United States v. California

Decision Date26 April 1993
Docket NumberNo. 91-2003,91-2003
Citation507 U.S. 746,113 S.Ct. 1784,123 L.Ed.2d 528
PartiesUNITED STATES, Petitioner v. CALIFORNIA and California State Board of Equalization
CourtU.S. Supreme Court
Syllabus *

After California issued sales and use tax deficiency notices to federal contractor Williams Brothers Engineering Company (WBEC) in 1978 and 1982, the State assessed approximately $14 million in such taxes against WBEC for the tax years 1975 through 1981. Under its contract with the United States, WBEC received an annual fixed fee plus reimbursement for costs, including the state taxes. At the Government's direction, WBEC applied to the State Board of Equalization for redetermination of the assessments, but each claim was denied, with minor exceptions. WBEC then paid the assessments under protest, using funds the Government provided, and filed timely actions in state court. In January 1988, the State and WBEC stipulated to a $3 million refund and to dismissal of the actions without prejudice. In May 1988, the Government filed suit in the Federal District Court, seeking a declaratory judgment that California had classified and taxed WBEC erroneously under state law and an $11 million refund plus interest. In granting the State summary judgment, the District Court rejected the Government's argument that it was entitled to recovery based on the federal common law cause of action for money had and received. The Court of Appeals affirmed.

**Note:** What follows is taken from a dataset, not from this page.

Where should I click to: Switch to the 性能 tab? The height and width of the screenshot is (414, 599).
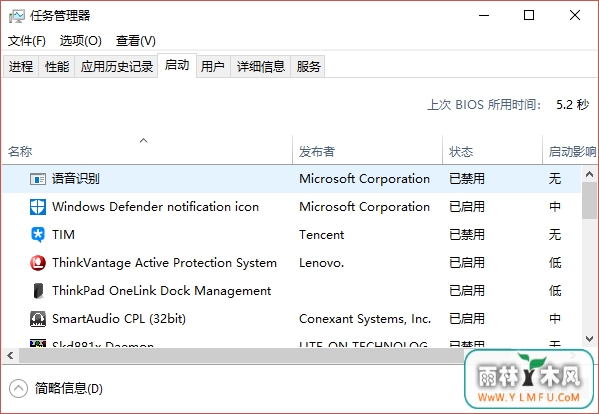click(x=57, y=67)
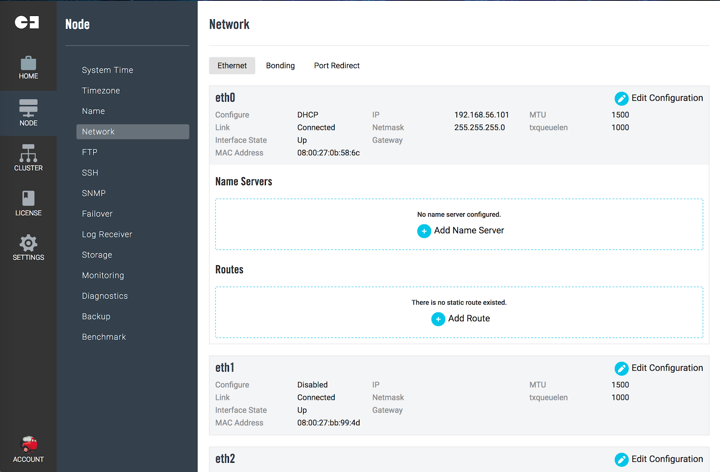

Held: The Federal Government may not recover the taxes it claims were wrongfully assessed under California law against WBEC. Pp. ____.

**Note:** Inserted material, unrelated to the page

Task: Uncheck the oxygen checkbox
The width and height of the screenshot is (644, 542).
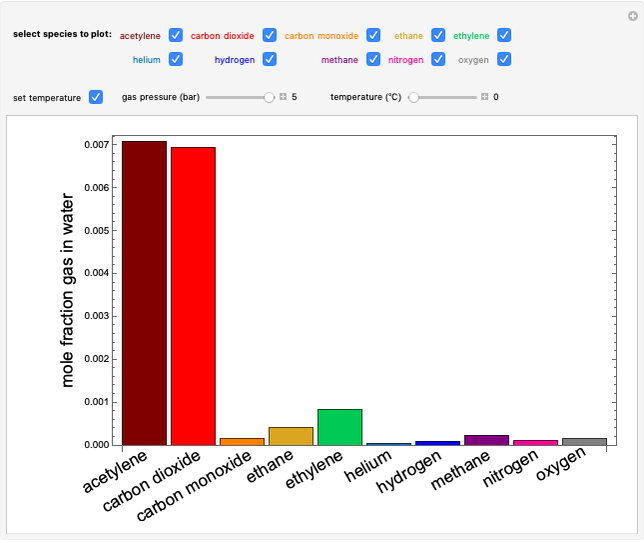Action: coord(505,59)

(a) Shouldering the entire economic burden of a levy through indemnification does not give the Government a federal common law cause of action for money had and received to challenge a state tax on state-law grounds simply because it is the Government. The contract here is in all relevant respects identical to the ones discussed in United States v. New Mexico, 455 U.S. 720, 102 S.Ct. 1373, 71 L.Ed.2d 580, in which the Court held, inter alia, that federal contractors are not immune from state taxes simply because the Government reimburses all of the contractors' state tax expenditures, see id., at 734-735, 102 S.Ct., at 1382-1383. Moreover, the Government's voluntary agreement to reimburse (or even fund in advance) WBEC for the taxes does not make the Government's payments direct disbursements of federal funds to the State. Cf. Brady v. Roosevelt Steamship Co., 317 U.S. 575, 63 S.Ct. 425, 87 L.Ed. 471. Thus, the Government cannot use the existence of its obligation to indemnify WBEC to create the asserted federal cause of action. Bayne v. United States, 93 U.S. 642, 23 L.Ed. 997, and Gaines v. Miller, 111 U.S. 395, 4 S.Ct. 426, 28 L.Ed. 466, share two features this case lacks and therefore are inapposite. Because WBEC (1) did not steal or otherwise unlawfully take the money at issue from the Government, and (2) did not have a relationship with California that would make the State liable for WBEC's actions, the Court does not imply a contract in law between California and the Government. Without an implied contract, an action for money had and received will not lie against the State. See Bayne, supra, at 643. Pp. ____.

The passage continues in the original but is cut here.